▶ [Exercise description]
Look through the entries below and extract exactly the lines from the one containing "Where should I click to: Open" through the one containing "Click the blue", ends included.

════════════════

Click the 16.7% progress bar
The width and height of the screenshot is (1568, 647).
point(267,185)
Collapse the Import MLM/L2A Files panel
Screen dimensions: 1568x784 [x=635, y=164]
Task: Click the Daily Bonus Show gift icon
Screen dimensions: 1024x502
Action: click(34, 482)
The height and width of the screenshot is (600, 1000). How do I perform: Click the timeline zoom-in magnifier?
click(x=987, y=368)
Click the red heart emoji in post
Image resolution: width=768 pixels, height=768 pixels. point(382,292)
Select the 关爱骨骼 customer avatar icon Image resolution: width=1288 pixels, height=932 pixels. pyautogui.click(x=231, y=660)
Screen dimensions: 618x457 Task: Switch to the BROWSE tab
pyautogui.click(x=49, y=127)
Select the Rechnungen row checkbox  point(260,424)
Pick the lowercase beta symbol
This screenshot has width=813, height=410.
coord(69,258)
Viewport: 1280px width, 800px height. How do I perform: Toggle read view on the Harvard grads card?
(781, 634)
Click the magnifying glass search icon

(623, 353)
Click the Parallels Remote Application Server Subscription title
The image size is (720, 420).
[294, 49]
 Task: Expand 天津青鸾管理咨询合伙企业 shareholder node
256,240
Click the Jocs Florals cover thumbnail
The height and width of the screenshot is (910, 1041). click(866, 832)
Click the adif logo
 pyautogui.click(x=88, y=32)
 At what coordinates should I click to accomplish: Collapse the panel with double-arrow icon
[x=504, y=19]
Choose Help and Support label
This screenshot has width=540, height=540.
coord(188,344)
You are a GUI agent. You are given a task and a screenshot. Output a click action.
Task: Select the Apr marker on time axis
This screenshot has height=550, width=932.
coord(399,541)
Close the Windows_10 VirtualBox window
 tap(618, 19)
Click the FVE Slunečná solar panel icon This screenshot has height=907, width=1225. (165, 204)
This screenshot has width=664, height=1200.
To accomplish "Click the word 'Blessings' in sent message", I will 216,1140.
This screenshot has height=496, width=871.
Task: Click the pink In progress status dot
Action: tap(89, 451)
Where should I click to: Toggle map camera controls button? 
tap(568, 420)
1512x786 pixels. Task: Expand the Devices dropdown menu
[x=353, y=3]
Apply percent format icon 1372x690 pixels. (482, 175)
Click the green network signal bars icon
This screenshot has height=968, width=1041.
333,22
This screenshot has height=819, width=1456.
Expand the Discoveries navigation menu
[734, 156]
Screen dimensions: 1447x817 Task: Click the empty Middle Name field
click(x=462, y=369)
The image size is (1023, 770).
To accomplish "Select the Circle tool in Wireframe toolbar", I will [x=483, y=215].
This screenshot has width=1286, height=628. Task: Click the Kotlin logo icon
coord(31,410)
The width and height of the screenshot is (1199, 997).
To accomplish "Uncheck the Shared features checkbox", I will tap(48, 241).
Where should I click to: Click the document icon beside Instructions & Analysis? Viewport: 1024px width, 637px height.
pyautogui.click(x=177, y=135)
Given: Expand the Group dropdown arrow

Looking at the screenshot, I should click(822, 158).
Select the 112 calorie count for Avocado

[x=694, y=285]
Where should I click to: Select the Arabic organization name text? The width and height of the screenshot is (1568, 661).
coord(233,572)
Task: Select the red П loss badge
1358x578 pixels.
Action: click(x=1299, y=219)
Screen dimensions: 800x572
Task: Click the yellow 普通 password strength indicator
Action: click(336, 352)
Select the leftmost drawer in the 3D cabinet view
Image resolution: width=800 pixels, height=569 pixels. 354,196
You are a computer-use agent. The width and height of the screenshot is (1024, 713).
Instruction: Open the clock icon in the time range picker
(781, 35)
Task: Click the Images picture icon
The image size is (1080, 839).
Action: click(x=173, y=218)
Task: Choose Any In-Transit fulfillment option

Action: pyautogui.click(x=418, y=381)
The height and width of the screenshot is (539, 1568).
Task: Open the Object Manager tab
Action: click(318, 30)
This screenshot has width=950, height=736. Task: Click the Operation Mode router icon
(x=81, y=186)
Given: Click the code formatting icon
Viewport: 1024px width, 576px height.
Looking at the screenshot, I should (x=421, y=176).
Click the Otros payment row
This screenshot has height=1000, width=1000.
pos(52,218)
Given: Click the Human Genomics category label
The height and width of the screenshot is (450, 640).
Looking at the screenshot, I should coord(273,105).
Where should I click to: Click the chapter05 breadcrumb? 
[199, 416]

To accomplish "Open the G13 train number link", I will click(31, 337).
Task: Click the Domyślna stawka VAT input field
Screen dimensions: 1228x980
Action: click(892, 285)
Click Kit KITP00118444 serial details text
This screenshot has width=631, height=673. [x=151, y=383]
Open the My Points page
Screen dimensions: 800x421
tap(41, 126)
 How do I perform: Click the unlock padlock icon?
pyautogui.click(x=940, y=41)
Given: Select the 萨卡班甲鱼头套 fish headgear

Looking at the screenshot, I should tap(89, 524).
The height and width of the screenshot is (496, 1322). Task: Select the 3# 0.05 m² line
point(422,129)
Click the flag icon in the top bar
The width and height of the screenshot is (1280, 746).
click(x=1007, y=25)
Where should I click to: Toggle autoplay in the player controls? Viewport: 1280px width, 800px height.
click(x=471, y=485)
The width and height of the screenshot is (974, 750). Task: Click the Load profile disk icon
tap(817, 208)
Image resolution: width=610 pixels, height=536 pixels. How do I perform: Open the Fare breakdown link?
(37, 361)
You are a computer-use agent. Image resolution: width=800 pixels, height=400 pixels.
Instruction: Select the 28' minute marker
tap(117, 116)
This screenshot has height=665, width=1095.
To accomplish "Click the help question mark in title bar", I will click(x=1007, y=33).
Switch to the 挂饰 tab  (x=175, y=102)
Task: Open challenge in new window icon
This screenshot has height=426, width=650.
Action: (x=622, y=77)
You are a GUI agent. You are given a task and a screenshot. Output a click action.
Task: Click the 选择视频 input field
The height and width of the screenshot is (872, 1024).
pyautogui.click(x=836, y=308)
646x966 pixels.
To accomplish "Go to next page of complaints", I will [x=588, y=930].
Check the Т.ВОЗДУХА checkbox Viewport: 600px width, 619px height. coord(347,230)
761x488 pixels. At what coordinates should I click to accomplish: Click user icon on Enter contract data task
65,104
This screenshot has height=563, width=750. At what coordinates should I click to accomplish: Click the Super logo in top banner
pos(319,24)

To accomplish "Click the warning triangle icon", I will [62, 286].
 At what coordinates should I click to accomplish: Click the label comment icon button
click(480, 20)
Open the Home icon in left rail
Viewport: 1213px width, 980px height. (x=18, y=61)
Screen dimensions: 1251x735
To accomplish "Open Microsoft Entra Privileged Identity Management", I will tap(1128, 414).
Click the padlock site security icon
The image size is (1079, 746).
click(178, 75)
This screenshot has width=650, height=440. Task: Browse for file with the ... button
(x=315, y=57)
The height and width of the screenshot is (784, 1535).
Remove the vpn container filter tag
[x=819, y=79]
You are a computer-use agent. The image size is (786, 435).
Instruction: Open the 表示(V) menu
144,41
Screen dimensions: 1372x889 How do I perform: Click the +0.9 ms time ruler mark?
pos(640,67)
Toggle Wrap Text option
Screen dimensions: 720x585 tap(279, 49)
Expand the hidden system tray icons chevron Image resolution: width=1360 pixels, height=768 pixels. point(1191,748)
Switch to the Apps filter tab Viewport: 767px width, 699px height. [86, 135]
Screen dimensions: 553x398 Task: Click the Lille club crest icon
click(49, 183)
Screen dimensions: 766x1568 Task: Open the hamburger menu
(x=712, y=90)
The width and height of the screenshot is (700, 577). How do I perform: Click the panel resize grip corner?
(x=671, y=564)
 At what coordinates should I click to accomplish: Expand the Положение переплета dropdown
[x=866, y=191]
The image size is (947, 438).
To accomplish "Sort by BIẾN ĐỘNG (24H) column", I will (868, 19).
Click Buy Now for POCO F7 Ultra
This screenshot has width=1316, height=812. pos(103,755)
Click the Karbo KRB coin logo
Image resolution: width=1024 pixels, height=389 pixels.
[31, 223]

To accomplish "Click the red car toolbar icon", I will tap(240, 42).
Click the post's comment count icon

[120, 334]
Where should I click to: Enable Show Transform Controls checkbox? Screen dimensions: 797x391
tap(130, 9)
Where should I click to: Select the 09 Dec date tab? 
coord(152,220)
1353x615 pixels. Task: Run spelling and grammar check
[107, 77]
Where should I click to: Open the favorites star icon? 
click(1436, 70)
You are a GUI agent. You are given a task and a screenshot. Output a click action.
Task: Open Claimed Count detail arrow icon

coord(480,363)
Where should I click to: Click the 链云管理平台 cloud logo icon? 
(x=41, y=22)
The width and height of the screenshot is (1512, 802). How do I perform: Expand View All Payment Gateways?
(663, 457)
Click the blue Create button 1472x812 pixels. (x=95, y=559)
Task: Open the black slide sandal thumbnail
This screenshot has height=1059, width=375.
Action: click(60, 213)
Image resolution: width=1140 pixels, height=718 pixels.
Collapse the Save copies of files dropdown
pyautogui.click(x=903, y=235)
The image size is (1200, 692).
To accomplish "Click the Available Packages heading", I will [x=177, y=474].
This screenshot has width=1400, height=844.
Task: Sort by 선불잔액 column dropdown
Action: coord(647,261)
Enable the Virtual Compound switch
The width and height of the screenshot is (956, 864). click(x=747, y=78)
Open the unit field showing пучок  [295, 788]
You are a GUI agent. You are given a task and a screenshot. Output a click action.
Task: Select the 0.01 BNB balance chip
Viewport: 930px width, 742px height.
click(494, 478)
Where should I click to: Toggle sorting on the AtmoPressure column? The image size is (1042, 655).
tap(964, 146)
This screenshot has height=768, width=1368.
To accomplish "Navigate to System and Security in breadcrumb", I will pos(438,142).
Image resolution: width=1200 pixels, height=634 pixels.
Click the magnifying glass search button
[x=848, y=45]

════════════════

▶ [Your solution]
Where should I click to: Open the favorites star icon? 
click(1436, 70)
You are a GUI agent. You are given a task and a screenshot. Output a click action.
Task: Open Claimed Count detail arrow icon

coord(480,363)
Where should I click to: Click the 链云管理平台 cloud logo icon? 
(x=41, y=22)
The width and height of the screenshot is (1512, 802). How do I perform: Expand View All Payment Gateways?
(663, 457)
Click the blue Create button 1472x812 pixels. (x=95, y=559)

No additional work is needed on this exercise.